Ladies and Gentlemen

 

 

I am delighted to officiate at the opening of this landmark exhibition for the Asian Civilisations Museum. Some years ago, I visited "Alamkara : 5,000 years of India", an equally outstanding exhibition curated by the staff of this museum. The Museum has come a long way since then, moving into this new home.

 

 

2 The Asian Civilisations Museum is a fine example of the new generation museums in Singapore today - housed in refurbished historical buildings installed with proper environmental controls. State-of-the-art methods of presentation are employed to engage and captivate their audience. These new generation museums have truly shed their archaic and stuffy image in striving to make themselves more accessible and relevant to the society they serve.

 

 

3 Beyond their traditional roles of collection, research and exhibition, our museums also serve the important role of educating and enlightening the public, while instilling pride in our own culture and heritage.
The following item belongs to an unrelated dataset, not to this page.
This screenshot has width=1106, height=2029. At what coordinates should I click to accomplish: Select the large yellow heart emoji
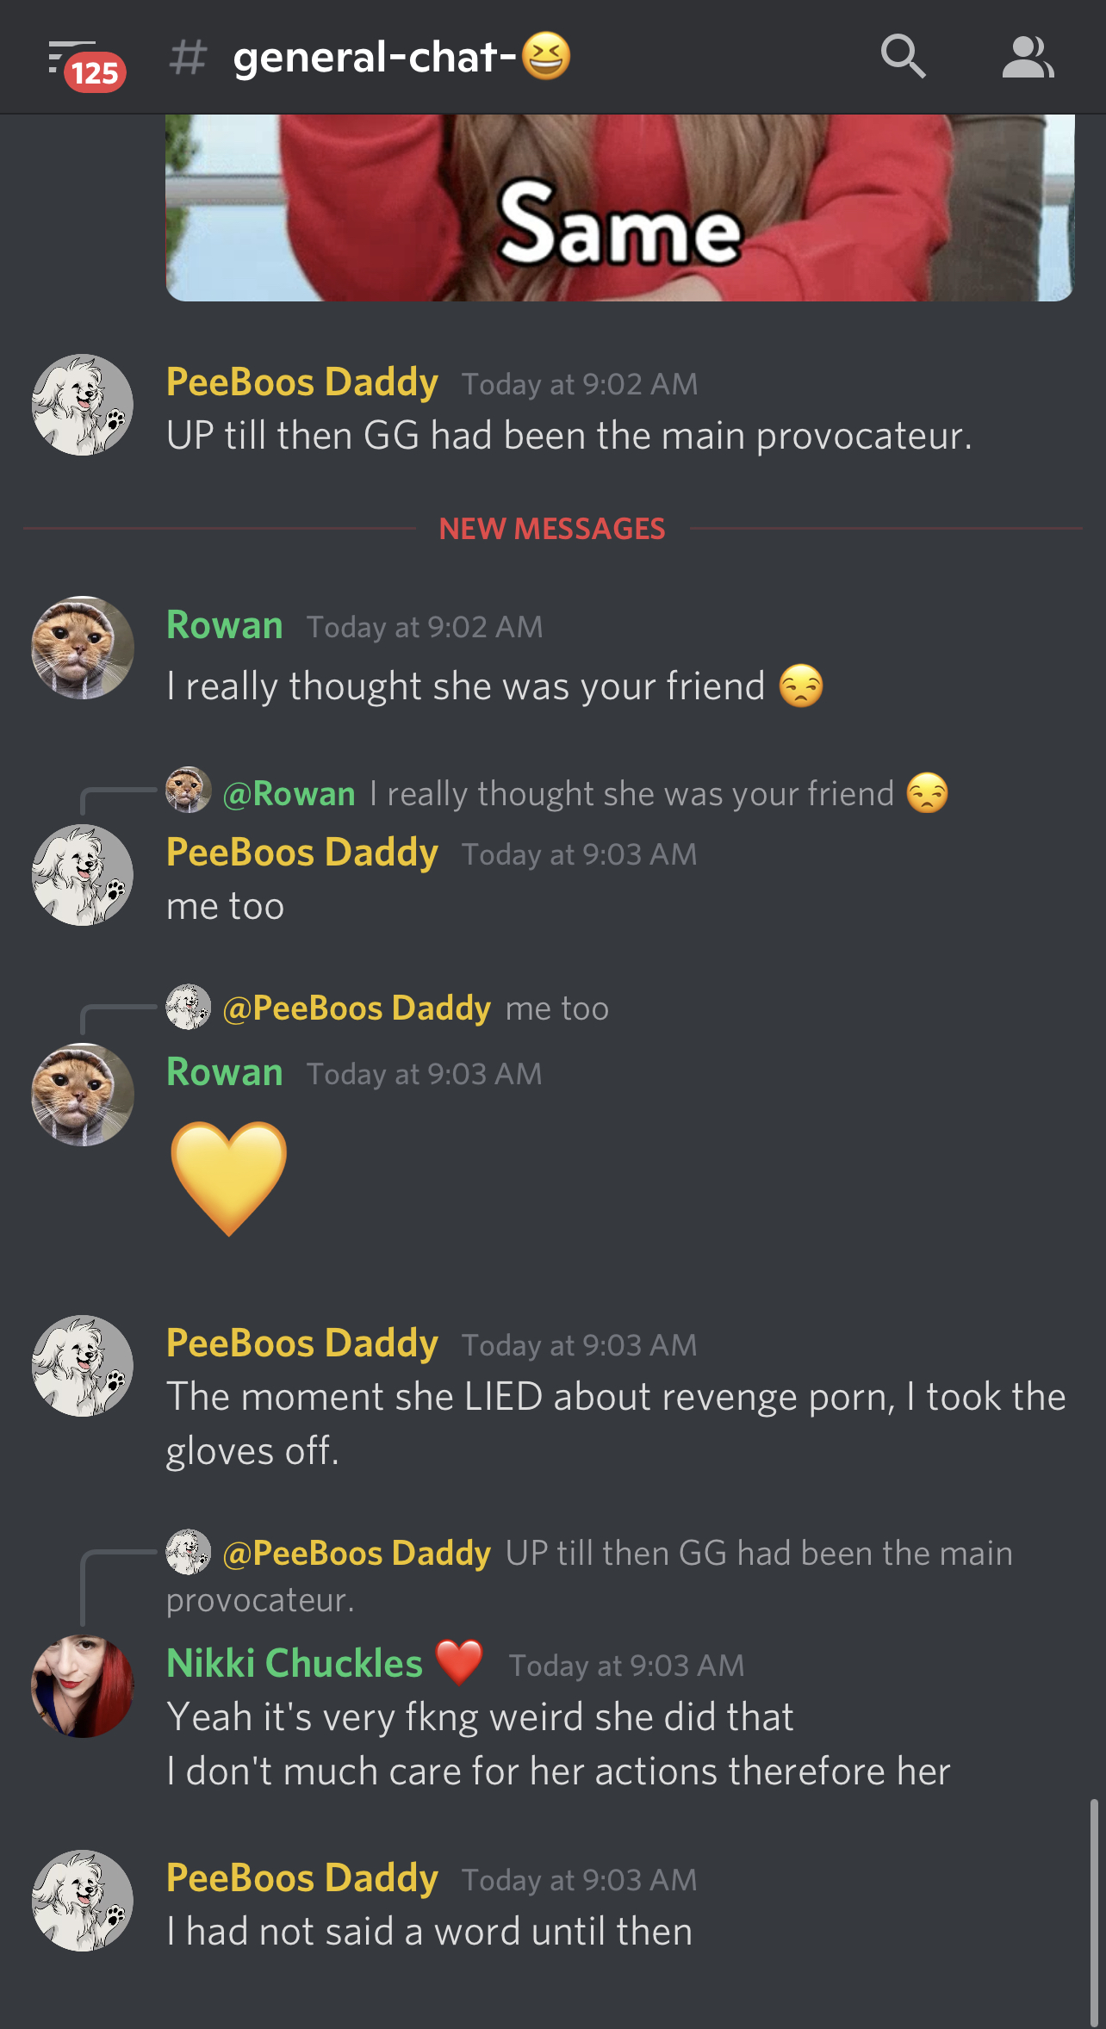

Museums take us back to the achievements and way of life of our forefathers. They can even take us back to the beginnings of civilisation. The early river valley civilisations of man were all located in geographical Asia, bar one that is, the civilisation that arose on the banks of the Nile 5000 years ago.

 

 

4 Closely linked to the Mesopotamian civilisation, the ancient Egyptians developed writing, sculpting, painting, techniques of preserving human bodies for posterity, jewellery making, metal casting, architectural expertise and building techniques that are remarkable even today. Knowledge and keen observation of nature led the ancient Egyptians to develop methods of irrigation, agriculture, astronomy, physiology and mathematics which were applied in every day life and to secure happiness in the afterlife. The techniques developed in the ancient days to monitor the rise and fall of the river Nile are still in use.

 

 

5 Even though the worldview of the ancient Egyptians was coloured by their strong religious beliefs, their scientific outlook and knowledge were often startlingly accurate and advanced. The pyramids at Giza bear witness to the architectural achievements of the ancient Egyptians. A saying in Egypt goes "Man fears time but time fears the pyramids".

 

 

6 The Pharaonic period gave way to and left a strong imprint on the Roman empire, one of the great civilisations of the western world. The ancient Egyptians' belief in nature worship, funerary rites and religious beliefs also find echoes in some of the cultures of Asia. For example, parallels in the early religious beliefs of the ancient Egyptians and early Indian Civilisation can be seen in the worship of nature - sun, moon, earth and sky. These principles of nature were deified into gods of the natural forces. Similarly, the elaborate royal burials of Egypt remind us of equally elaborate burials of Imperial China.

 

 

7 Interesting as such parallels may be, the primary purpose of this exhibition is to celebrate one of the great civilisations of the world and a legacy of Mankind. Through the vicissitudes of history, the British Museum in London holds one of the greatest collections of Egyptian artefacts in the world, outside Egypt. The Asian tour of the artefacts in this exhibition is made possible only because of the current renovation of the British Museum. Over the next three and a half months, Singaporeans will for the first and perhaps the only time, have the opportunity to travel back to the time of the ancient Egyptians right at their doorsteps. The staging of such world-class exhibitions in Singapore underscores the important role that our museums can play in broadening the horizons of the Singapore public and contributing to the cultural vibrancy of the region.

 

 

8 Like many cultural endeavours, this exhibition is a multilateral effort between the United Kingdom, Hong Kong (the first stop on the exhibition's Asian tour) and Singapore. International exhibitions such as this will help to build and promote better cross-cultural understanding and cooperation between nations. The cultural dimension which these exhibitions bring will enable a broader and better appreciation of the political, economic and social problems that afflict many regions of the world today.

 

9 I wish the Museum every success in this landmark exhibition and all its future ventures.

 

 10 It is now my pleasure to declare the exhibition open.